DATASET ENTRIES>

- - - - -

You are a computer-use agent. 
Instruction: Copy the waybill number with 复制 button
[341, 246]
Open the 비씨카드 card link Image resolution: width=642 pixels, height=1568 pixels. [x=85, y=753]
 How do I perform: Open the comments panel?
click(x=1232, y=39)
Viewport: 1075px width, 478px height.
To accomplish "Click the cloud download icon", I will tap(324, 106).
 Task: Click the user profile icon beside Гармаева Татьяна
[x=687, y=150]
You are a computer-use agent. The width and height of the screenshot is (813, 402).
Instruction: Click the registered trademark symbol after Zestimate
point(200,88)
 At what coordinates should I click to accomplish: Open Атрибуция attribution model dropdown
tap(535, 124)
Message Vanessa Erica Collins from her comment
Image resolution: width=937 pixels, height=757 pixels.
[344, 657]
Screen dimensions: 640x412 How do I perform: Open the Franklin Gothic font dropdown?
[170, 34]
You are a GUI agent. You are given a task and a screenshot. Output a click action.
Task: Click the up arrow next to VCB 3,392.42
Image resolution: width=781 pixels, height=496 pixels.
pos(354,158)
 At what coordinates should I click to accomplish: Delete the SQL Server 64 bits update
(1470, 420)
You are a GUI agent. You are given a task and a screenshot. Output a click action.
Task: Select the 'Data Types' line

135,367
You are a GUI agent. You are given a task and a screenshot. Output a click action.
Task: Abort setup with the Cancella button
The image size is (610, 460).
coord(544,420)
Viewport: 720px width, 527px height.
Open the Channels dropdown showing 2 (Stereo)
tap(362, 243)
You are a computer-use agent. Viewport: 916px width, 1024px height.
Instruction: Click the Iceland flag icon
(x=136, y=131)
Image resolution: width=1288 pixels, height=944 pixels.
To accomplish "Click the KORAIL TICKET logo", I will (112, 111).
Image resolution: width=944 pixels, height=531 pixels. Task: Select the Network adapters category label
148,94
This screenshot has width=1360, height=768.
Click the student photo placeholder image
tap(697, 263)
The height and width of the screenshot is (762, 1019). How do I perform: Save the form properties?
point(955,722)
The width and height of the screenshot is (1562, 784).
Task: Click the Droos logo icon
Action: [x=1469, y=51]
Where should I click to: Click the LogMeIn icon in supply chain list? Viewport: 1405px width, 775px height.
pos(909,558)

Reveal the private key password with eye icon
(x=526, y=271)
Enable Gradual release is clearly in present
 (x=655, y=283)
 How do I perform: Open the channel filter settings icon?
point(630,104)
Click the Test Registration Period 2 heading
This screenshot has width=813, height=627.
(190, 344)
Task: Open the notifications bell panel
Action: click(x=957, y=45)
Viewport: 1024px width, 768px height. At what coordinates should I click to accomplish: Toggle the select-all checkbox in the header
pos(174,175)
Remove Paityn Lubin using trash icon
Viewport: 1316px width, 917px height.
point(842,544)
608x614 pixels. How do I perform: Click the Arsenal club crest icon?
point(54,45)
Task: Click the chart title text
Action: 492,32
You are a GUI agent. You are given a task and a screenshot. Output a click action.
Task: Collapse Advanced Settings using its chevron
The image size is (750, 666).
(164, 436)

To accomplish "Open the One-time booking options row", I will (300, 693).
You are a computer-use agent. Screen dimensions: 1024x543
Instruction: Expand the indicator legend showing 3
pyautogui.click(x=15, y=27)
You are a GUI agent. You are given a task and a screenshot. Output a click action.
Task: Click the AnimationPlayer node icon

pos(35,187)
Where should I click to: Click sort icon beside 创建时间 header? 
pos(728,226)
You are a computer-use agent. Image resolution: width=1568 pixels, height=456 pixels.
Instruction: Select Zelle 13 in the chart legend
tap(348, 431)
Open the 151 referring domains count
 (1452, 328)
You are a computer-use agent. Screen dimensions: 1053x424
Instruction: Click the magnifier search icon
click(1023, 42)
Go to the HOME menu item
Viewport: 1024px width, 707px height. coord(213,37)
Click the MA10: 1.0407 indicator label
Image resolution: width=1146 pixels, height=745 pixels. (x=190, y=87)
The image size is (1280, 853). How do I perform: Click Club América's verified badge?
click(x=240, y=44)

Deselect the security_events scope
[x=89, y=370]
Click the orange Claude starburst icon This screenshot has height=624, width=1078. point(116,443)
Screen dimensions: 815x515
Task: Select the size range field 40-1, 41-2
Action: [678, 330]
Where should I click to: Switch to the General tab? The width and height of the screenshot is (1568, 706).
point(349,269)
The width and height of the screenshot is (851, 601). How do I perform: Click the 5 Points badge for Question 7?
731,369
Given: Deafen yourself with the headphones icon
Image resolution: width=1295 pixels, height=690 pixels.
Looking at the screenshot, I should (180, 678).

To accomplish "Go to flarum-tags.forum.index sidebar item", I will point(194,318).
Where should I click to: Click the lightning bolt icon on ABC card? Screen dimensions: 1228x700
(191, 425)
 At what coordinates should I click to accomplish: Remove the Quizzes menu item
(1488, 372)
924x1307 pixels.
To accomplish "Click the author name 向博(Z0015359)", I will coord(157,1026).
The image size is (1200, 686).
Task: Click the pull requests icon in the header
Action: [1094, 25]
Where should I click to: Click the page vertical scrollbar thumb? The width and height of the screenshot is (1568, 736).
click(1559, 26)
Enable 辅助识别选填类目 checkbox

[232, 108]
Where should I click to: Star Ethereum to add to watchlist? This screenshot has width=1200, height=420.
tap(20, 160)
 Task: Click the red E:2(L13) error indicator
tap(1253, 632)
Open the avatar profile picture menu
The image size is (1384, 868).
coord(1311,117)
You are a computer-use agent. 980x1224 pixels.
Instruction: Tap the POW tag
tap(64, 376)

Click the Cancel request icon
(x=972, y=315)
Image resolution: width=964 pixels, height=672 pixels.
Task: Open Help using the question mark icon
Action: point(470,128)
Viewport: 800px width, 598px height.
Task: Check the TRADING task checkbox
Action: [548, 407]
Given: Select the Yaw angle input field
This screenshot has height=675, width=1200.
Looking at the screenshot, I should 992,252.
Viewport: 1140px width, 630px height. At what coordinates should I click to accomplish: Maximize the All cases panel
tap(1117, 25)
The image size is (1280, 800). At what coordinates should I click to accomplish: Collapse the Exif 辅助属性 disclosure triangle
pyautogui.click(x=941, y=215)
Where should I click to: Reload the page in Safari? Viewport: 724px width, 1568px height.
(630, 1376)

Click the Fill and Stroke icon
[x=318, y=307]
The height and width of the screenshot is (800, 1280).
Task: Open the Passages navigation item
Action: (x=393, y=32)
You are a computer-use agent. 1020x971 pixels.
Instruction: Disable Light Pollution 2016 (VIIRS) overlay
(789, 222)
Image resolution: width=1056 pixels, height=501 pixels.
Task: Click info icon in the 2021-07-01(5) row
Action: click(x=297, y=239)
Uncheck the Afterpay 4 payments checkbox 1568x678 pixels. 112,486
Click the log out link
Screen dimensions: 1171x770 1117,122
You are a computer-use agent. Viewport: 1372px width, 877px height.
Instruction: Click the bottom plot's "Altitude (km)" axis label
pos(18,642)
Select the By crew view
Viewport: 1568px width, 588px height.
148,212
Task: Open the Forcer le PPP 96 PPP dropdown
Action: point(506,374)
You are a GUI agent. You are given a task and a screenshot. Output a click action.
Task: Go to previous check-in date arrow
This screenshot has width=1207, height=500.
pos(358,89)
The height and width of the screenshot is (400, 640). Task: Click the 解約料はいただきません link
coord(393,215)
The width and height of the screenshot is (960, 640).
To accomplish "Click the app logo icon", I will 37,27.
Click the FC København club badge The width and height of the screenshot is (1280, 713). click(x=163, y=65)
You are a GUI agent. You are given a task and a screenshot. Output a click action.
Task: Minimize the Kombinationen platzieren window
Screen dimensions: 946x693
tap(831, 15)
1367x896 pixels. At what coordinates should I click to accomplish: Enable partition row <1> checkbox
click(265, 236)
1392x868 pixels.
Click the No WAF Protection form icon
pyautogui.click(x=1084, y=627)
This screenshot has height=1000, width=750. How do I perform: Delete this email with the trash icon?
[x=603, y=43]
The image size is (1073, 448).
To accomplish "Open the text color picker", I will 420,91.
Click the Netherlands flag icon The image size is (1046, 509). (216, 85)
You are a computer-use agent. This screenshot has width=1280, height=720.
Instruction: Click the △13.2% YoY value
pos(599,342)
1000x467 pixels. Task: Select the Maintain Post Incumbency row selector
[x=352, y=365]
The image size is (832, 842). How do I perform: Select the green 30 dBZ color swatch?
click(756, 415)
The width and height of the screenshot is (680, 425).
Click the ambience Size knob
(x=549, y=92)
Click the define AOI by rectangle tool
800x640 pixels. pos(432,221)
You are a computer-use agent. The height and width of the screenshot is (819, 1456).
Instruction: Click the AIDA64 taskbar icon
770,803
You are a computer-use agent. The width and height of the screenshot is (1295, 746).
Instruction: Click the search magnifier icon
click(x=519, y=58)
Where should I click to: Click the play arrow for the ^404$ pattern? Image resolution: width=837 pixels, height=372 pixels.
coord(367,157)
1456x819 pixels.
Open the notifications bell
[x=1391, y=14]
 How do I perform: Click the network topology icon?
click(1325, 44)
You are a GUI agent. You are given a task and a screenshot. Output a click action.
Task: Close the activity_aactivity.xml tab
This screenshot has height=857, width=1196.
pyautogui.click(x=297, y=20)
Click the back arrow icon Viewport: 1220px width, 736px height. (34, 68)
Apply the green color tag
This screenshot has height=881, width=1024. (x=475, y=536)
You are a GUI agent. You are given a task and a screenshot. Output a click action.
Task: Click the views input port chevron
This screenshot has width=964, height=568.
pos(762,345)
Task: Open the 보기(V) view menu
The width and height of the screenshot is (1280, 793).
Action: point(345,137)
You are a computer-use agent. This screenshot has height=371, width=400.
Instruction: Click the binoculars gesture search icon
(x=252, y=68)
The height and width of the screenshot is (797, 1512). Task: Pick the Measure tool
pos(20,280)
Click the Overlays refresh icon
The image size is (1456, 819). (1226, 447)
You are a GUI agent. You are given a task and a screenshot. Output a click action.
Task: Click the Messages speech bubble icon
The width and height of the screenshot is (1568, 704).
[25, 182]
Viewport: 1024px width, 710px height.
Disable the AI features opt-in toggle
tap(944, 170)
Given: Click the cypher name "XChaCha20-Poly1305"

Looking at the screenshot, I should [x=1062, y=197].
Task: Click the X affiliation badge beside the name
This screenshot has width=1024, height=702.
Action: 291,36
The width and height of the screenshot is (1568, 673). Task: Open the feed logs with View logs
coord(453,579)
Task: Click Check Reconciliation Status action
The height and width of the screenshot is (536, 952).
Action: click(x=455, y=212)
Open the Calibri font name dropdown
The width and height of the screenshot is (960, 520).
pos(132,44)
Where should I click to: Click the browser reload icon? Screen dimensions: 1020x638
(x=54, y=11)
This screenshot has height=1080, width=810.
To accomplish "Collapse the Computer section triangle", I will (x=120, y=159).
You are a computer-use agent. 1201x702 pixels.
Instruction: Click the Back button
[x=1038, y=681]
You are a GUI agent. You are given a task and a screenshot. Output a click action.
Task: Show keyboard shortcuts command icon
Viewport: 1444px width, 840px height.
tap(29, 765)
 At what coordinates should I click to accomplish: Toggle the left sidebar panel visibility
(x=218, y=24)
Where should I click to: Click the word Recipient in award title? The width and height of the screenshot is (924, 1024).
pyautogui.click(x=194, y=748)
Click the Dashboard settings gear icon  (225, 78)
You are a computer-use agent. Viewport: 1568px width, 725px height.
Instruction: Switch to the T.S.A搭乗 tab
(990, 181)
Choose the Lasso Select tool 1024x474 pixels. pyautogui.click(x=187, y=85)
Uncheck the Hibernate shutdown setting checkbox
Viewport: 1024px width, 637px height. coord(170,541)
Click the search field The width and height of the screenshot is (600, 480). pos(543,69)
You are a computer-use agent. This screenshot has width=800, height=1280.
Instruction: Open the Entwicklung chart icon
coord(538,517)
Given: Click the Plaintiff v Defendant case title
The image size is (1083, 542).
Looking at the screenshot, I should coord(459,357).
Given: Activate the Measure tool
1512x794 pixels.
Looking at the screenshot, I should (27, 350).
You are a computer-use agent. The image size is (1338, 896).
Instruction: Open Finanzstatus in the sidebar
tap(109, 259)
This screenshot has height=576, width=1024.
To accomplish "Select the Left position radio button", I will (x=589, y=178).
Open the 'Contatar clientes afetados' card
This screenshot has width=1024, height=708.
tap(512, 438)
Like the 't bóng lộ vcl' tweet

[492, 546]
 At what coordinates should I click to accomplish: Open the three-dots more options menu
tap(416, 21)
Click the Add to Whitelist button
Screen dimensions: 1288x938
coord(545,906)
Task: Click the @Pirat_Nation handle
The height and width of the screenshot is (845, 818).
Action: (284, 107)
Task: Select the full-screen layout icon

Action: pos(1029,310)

- - - - -

REQUIRED ACTION>
Only the lines above starting at the line that holds "1512x794 pixels." and ending at the line that holds "This screenshot has height=576, width=1024." are to be repeated, exactly and in full.

YOUR RESPONSE>
1512x794 pixels.
Looking at the screenshot, I should (27, 350).
You are a computer-use agent. The image size is (1338, 896).
Instruction: Open Finanzstatus in the sidebar
tap(109, 259)
This screenshot has height=576, width=1024.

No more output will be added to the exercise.